## DIRECTIONS:
Nothing but the lines from the one that holds "Given: Select the Colour layout button" through the end of the material should be repeated, each exactly as it stands, and pictures stay out.

## EXTRACTED MATERIAL:
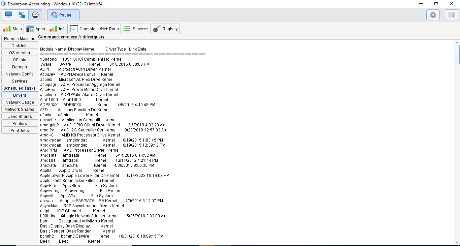
Task: Open the Network Config section
Action: (x=19, y=74)
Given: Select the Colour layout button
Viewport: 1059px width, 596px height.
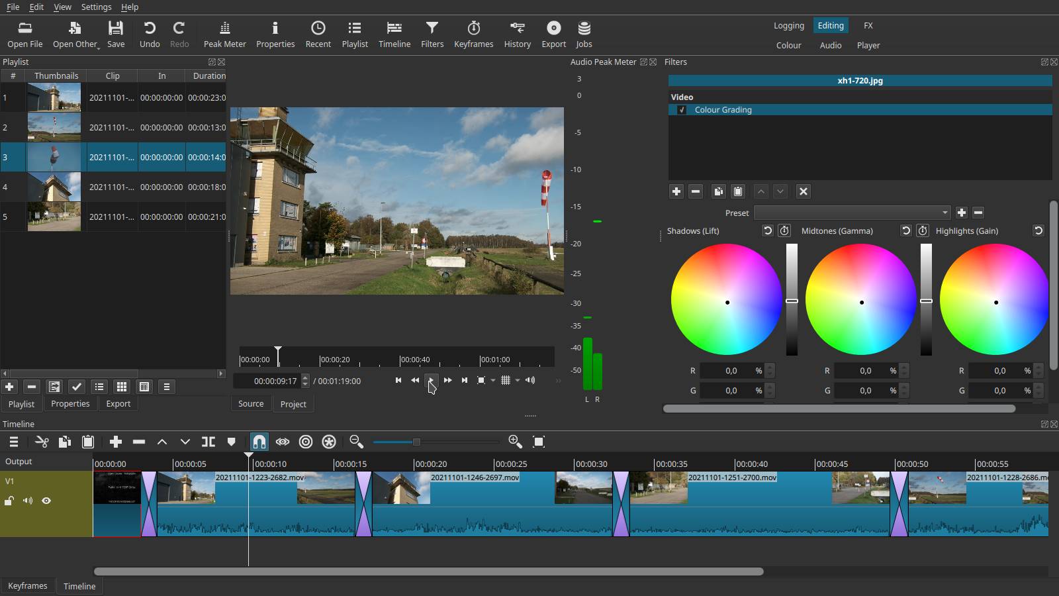Looking at the screenshot, I should pyautogui.click(x=788, y=45).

## YOUR SOLUTION:
Given: Select the Colour layout button
Viewport: 1059px width, 596px height.
Looking at the screenshot, I should pyautogui.click(x=788, y=45).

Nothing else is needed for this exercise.